Deborah Britzman is a York University Distinguished Research Professor in the Faculty of Education. Britzman’s research interests includes: Psychoanalysis and literary study; Freudian studies and the psychoanalytic field; psychoanalysis, critical theory, and education; studies in sexuality.In 2006, Britzman was the first Faculty of Education member to be honoured with the title of York University Distinguished Research Professor. She is a Fellow of the Royal Society of Canada and a psychoanalyst. Internationally known for her research in education and psychoanalysis, she is the author of eight books and over 90 research articles, including the book A Psychoanalyst in the Classroom: Education as Human Condition (Albany: SUNY Press, 2015). Brtizman was recently awarded the 2015 Hans W. Loewald Memorial Award from the International Forum for Psychoanalytic Education.
James P. Carley is a Distinguished Research Professor in the Department of English and a Fellow of the Royal Society of Canada as well as of the Society of Antiquaries of London. He is a specialist in the history and provenance of medieval English manuscripts; a bibliographer and a student of the early Tudor period. He has written extensively on the history of Glastonbury Abbey, on the Tudor antiquary John Leland, on sixteenth-century book culture in general, on the foundation and early history of Lambeth Palace Library, as well as on the Arthurian legends, and the modern British novelist Lawrence Durrell. Among Carley’s publications are The Chronicle of Glastonbury (1985), Glastonbury Abbey: History and Legends (1988; revised edn 1996). He is co-editor of The Archeology and History of Glastonbury Abbey (1991), Culture and the King: The Social Implications of the Arthurian Legend (1993), Books and Collectors 1200-1700 (1997), and 'Triumphs of English'. Henry Parker, Lord Morley, Translator to the Tudor Court (2000). Carley is one of the editors of Shorter Benedictine Catalogues, Corpus of British Medieval Library Catalogues (1996) and editor of The Libraries of King Henry VIII in the same series (2000). He is the author of The Books of King Henry VIII and his Wives (2004) and has published more than 75 articles. His most recent books are: King Henry VIII's Prayer Book: Facsimile and Commentary (London, 2009) and John Leland. De uiris illustribus: An Edition and Translation (Toronto and Oxford, 2010). In 2012 he received a Queen Elizabeth Diamond Jubilee medal and in 2013 he was awarded the Pierre Chauveau Medal from the Royal Society of Canada for "for his distinguished contribution to knowledge in the humanities other than Canadian literature and Canadian history”.

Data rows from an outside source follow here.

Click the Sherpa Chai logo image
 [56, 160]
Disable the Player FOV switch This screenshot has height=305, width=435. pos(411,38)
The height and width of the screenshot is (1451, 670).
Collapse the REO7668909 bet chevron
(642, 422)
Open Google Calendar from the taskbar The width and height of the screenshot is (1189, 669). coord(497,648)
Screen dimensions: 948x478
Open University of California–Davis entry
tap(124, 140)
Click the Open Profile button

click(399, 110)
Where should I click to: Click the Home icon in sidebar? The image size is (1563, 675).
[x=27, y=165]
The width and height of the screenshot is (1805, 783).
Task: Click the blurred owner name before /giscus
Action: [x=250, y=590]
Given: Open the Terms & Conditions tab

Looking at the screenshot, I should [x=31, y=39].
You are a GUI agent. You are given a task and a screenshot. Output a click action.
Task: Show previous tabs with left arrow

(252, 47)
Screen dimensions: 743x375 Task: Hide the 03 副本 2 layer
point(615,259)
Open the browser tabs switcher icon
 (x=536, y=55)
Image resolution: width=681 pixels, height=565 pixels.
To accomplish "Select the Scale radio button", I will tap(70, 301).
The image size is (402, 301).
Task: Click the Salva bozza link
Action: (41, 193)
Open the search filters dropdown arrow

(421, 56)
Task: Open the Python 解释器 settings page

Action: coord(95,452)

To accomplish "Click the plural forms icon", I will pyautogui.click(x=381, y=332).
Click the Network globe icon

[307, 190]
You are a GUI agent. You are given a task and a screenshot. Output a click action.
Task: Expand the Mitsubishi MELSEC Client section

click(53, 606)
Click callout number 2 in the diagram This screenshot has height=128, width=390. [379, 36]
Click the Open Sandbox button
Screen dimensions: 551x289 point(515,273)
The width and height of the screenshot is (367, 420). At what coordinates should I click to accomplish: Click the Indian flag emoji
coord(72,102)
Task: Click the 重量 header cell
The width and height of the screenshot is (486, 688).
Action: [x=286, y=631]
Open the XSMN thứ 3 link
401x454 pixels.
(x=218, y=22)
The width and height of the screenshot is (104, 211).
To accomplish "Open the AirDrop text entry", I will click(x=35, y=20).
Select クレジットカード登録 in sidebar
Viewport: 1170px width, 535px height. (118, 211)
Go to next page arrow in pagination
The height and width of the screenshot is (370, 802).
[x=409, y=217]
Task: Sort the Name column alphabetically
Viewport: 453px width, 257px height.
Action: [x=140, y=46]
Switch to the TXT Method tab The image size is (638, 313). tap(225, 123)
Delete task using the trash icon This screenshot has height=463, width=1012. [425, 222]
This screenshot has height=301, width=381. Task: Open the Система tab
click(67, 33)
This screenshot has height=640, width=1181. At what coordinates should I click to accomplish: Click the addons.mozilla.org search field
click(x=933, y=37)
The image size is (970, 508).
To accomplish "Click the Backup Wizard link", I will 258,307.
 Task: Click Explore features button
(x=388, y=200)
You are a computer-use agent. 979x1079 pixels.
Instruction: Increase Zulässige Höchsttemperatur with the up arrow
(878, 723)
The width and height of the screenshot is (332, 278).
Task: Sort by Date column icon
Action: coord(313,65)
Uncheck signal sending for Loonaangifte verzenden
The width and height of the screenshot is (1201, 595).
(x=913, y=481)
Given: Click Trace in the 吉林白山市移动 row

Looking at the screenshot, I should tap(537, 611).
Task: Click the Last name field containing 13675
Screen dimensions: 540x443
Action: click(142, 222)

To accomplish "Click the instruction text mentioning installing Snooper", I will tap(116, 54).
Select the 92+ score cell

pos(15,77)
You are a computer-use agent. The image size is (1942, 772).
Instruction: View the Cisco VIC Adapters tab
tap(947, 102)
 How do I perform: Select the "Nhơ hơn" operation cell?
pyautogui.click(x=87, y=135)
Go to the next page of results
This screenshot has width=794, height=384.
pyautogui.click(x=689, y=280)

Sheila Embleton is a Distinguished Research Professor in the Department of Languages, Literatures and Linguistics and a Royal Society of Canada Fellow. She currently serves as Honorary Secretary of the Royal Society of Canada. Embleton's areas of interest are mathematical linguistics, historical linguistics and language change, sociolinguistics, dialectology, onomastics, women and language, Finland and Finnish, and internationalization of higher education. Her areas of language specialization include English, German, Germanic, French, Romance, Russian, Slavic, Finnish and Finno-Ugric. She is best known for applications of mathematical and statistical methods to linguistic problems broadly, with her early work mostly in methods of tree reconstruction for families of related languages. Her current research (supported by a series of SSHRC Insight Grants) is mostly on dialectometry (statistical methods applied to dialect study), with particular application to British, Finnish and Romanian dialects. She is the author of Statistics in Historical Linguistics (1986), editor of the Fourteenth LACUS Forum (1988) and Twenty-Fourth LACUS Forum (1998), co-editor of Indo-European and the Indo-Europeans (1992, 1993), and co-editor of the two-volume The Emergence of the Modern Language Sciences: Studies on the Transition from Historical-Comparative to Structural Linguistics (1999). She is deeply interested in many policy and practical issues related to contemporary post-secondary education, both in Canada and internationally (especially in the EU and India; research also supported by SSHRC), as well as being a tireless advocate both for the internationalization of education and for access to higher education, based on merit rather than social, financial, or geographical factors.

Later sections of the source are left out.